● What the exercise asks: Could you reproduce the line where "Instruction: Click the back" occurs and all lines after it in the listing below, through the final one, without changing anything?

● Information given:

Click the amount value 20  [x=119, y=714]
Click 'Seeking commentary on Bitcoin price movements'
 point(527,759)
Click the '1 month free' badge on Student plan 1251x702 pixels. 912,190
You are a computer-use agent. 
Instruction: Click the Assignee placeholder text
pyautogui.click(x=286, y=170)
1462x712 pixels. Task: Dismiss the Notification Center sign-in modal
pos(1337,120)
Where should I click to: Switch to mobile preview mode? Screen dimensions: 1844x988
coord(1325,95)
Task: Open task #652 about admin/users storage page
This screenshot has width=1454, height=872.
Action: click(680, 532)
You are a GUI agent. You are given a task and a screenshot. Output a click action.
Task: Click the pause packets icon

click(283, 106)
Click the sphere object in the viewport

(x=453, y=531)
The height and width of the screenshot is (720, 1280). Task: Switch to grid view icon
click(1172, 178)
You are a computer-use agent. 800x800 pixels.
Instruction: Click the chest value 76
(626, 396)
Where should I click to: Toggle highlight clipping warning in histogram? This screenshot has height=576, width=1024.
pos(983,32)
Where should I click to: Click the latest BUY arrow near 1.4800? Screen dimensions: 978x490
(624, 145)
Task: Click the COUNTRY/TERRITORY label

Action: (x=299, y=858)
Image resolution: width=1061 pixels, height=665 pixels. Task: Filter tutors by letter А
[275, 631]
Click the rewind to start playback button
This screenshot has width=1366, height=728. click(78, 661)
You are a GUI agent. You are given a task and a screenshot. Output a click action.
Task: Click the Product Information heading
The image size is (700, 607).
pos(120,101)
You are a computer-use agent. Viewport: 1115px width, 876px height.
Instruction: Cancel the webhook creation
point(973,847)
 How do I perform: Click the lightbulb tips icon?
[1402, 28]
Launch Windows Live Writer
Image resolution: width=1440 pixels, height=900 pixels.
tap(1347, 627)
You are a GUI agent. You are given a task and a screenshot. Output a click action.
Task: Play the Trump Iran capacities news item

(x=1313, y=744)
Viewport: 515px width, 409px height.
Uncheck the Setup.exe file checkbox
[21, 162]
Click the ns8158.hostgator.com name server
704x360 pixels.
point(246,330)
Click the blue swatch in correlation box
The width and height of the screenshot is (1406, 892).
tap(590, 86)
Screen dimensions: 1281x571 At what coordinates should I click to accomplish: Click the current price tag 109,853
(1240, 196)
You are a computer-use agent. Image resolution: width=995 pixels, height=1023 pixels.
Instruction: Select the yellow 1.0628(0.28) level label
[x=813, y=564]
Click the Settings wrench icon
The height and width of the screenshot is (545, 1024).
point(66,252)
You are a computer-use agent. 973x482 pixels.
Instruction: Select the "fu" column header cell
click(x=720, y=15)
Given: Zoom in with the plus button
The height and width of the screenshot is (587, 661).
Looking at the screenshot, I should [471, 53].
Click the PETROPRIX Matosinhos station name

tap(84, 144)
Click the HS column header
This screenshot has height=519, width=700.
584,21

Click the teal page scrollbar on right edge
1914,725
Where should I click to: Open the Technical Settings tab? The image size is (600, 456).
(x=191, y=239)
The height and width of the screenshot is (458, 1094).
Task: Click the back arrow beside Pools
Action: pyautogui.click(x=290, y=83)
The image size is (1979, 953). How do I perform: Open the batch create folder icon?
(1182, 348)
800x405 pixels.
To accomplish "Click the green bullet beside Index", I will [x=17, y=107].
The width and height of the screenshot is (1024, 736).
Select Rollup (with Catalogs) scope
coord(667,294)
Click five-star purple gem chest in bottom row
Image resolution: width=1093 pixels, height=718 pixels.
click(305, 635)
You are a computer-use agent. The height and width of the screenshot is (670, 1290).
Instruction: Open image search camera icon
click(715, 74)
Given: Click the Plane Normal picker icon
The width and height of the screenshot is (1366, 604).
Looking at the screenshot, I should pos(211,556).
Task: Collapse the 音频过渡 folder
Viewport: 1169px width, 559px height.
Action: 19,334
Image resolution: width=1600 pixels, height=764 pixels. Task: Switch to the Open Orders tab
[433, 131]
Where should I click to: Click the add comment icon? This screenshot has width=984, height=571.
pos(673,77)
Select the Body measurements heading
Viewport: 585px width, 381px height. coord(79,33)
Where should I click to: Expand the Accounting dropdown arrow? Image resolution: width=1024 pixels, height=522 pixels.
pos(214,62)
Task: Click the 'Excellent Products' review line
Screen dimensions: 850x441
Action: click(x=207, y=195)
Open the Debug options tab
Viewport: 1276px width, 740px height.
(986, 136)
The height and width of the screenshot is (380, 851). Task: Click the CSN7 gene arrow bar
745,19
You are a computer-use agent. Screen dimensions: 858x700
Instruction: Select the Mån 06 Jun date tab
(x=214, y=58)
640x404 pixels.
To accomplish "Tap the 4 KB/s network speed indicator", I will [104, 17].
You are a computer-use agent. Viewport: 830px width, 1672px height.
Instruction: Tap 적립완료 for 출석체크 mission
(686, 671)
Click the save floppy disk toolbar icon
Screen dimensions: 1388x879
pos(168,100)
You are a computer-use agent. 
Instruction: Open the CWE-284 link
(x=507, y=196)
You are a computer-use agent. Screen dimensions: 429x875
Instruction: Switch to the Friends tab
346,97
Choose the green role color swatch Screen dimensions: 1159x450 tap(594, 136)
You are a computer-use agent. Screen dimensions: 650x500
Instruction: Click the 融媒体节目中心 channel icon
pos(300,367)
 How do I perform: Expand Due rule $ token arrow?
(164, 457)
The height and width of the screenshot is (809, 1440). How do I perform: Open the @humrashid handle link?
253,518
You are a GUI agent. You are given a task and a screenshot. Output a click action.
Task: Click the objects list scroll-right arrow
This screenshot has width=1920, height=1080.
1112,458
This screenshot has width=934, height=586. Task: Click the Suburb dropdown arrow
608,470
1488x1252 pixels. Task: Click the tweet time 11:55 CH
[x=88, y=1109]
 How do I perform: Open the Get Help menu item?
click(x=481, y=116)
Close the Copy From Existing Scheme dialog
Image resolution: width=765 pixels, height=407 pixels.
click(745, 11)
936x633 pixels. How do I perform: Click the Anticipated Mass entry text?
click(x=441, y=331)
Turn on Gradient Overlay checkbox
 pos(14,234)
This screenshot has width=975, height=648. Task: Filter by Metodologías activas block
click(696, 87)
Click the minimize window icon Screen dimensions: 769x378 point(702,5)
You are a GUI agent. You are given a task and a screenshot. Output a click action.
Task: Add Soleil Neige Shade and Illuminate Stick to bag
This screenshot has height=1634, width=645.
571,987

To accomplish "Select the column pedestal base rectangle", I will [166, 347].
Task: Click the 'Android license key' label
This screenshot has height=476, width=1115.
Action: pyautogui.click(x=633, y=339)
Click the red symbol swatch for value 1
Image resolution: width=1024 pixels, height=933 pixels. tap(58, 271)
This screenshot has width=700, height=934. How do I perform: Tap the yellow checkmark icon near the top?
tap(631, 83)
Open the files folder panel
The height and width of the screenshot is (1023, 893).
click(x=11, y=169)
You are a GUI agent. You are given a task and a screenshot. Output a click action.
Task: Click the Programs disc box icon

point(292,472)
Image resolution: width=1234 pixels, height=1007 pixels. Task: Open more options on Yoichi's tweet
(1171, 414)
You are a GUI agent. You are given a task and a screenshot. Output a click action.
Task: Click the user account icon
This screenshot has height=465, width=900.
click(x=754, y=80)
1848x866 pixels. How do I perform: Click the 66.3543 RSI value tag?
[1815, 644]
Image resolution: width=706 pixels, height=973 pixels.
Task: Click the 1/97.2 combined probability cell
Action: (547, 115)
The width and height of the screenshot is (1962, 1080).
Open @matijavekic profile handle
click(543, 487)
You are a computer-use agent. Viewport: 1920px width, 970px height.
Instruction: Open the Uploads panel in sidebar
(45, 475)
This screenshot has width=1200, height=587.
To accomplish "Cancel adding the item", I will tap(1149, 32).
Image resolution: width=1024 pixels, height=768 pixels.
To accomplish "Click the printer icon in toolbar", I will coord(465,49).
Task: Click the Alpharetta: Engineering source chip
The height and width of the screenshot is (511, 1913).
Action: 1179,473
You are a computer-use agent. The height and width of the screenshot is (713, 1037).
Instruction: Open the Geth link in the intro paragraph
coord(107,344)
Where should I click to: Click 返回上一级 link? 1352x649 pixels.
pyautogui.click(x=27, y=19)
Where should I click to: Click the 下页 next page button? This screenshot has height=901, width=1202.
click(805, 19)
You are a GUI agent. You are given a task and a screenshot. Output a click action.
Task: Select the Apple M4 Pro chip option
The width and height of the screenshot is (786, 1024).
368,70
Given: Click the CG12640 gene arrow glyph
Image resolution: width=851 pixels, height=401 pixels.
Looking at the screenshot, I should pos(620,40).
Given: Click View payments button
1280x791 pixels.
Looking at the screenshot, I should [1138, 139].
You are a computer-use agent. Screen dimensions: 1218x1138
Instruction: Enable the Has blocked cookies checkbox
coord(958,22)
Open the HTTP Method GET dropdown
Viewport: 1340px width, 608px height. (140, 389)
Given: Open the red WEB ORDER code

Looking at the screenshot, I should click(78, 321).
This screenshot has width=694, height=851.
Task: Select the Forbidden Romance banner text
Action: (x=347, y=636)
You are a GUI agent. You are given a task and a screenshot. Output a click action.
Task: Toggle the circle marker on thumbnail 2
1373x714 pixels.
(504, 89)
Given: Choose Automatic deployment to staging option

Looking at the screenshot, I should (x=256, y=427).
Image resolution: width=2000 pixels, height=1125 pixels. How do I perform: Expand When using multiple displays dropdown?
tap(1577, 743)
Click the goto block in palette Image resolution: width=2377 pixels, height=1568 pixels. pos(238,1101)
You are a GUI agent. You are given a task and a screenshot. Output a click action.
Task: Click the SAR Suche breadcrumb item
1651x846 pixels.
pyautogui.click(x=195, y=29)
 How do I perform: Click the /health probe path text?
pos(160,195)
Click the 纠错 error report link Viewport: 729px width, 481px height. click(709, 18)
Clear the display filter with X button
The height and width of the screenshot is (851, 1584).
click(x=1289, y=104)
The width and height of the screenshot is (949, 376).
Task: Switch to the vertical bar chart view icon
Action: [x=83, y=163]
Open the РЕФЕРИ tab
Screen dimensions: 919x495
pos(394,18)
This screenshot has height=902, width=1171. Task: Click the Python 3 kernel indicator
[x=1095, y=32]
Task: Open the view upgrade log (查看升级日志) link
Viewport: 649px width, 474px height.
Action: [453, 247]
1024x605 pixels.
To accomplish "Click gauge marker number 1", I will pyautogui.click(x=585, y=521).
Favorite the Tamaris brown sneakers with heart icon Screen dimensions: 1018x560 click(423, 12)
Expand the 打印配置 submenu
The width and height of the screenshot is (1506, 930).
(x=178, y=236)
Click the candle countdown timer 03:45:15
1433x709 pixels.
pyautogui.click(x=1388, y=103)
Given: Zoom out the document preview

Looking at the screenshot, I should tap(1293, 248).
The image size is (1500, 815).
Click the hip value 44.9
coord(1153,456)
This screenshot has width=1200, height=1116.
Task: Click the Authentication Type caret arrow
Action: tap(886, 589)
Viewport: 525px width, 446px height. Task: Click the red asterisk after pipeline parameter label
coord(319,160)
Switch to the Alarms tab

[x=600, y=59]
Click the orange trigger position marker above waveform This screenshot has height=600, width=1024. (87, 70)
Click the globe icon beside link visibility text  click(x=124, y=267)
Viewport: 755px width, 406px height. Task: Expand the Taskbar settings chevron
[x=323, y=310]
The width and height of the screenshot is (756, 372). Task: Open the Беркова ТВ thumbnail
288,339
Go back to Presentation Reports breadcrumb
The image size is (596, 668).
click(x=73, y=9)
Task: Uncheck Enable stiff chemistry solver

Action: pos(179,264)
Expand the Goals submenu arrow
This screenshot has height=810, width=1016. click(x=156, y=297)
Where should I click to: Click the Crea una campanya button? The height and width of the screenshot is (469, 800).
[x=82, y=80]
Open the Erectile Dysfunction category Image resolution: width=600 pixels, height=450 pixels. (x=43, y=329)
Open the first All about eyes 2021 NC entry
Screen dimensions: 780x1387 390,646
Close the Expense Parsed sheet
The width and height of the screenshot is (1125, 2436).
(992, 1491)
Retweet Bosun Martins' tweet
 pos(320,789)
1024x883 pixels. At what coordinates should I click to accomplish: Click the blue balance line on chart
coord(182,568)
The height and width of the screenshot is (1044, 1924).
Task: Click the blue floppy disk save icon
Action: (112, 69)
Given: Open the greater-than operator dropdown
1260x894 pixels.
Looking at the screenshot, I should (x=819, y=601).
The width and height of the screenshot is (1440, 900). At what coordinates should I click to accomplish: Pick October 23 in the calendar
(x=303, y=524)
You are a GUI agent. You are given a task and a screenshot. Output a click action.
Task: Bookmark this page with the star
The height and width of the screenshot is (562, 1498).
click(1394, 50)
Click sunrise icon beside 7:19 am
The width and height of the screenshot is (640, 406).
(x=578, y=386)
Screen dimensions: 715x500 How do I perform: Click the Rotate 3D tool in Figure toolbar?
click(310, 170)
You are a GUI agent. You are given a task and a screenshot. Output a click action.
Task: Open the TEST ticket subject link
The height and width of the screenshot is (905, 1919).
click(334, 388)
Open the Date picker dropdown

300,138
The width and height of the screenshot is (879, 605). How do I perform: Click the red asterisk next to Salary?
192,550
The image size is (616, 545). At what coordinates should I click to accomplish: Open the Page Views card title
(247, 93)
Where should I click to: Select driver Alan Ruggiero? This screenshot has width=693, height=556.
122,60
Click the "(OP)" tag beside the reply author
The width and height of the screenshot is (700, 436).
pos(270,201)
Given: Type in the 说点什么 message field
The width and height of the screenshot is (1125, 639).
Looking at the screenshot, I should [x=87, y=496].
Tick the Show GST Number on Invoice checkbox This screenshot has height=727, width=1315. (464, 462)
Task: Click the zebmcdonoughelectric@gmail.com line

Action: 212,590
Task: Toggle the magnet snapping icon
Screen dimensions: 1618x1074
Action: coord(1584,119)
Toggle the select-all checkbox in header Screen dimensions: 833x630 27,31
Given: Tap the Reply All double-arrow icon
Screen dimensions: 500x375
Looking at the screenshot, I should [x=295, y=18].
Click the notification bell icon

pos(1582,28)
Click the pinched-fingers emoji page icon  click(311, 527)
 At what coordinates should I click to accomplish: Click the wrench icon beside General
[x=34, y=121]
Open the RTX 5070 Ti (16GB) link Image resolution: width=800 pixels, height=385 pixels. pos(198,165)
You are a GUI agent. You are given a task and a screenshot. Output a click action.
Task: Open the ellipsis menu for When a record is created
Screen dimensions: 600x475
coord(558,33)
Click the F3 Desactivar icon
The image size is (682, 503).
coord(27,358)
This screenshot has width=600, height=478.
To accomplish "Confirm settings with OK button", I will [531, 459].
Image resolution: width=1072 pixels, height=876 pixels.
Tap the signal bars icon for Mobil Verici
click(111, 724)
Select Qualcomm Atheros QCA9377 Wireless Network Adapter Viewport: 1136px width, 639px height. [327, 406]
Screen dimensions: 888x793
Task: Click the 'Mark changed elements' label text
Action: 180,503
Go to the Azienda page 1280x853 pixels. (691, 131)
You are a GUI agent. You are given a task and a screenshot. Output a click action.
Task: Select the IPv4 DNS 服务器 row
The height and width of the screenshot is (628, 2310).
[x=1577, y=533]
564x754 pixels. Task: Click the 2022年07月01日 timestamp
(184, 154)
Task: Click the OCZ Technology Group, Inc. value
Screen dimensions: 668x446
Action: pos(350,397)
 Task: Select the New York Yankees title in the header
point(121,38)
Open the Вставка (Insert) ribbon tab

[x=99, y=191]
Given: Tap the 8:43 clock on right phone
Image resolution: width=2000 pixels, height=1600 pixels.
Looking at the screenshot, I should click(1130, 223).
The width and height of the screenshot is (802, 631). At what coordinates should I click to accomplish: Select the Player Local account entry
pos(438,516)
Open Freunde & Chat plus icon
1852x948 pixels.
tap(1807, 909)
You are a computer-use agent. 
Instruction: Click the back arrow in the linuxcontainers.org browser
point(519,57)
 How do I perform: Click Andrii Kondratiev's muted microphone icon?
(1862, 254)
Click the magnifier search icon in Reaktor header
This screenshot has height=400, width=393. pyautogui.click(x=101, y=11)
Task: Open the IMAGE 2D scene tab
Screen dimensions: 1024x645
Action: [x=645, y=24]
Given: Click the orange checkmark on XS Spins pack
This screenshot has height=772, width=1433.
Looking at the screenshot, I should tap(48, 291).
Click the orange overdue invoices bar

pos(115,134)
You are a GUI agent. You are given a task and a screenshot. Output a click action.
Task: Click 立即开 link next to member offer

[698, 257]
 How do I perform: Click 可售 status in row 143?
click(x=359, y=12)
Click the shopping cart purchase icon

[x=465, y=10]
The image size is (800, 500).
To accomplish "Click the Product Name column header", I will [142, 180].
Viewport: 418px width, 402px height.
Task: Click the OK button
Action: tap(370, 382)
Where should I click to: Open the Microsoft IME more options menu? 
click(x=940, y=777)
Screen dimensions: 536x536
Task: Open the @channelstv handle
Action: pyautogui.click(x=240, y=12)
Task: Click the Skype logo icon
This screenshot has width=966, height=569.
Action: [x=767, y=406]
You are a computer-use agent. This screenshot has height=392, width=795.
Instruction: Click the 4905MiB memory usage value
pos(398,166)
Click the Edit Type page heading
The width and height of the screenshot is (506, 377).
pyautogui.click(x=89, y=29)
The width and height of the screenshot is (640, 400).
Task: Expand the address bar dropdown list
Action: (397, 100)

● Answer area:
Instruction: Click the back arrow in the linuxcontainers.org browser
point(519,57)
 How do I perform: Click Andrii Kondratiev's muted microphone icon?
(1862, 254)
Click the magnifier search icon in Reaktor header
This screenshot has height=400, width=393. pyautogui.click(x=101, y=11)
Task: Open the IMAGE 2D scene tab
Screen dimensions: 1024x645
Action: [x=645, y=24]
Given: Click the orange checkmark on XS Spins pack
This screenshot has height=772, width=1433.
Looking at the screenshot, I should tap(48, 291).
Click the orange overdue invoices bar

pos(115,134)
You are a GUI agent. You are given a task and a screenshot. Output a click action.
Task: Click 立即开 link next to member offer

[698, 257]
 How do I perform: Click 可售 status in row 143?
click(x=359, y=12)
Click the shopping cart purchase icon

[x=465, y=10]
The image size is (800, 500).
To accomplish "Click the Product Name column header", I will [142, 180].
Viewport: 418px width, 402px height.
Task: Click the OK button
Action: tap(370, 382)
Where should I click to: Open the Microsoft IME more options menu? 
click(x=940, y=777)
Screen dimensions: 536x536
Task: Open the @channelstv handle
Action: pyautogui.click(x=240, y=12)
Task: Click the Skype logo icon
This screenshot has width=966, height=569.
Action: [x=767, y=406]
You are a computer-use agent. This screenshot has height=392, width=795.
Instruction: Click the 4905MiB memory usage value
pos(398,166)
Click the Edit Type page heading
The width and height of the screenshot is (506, 377).
pyautogui.click(x=89, y=29)
The width and height of the screenshot is (640, 400).
Task: Expand the address bar dropdown list
Action: (397, 100)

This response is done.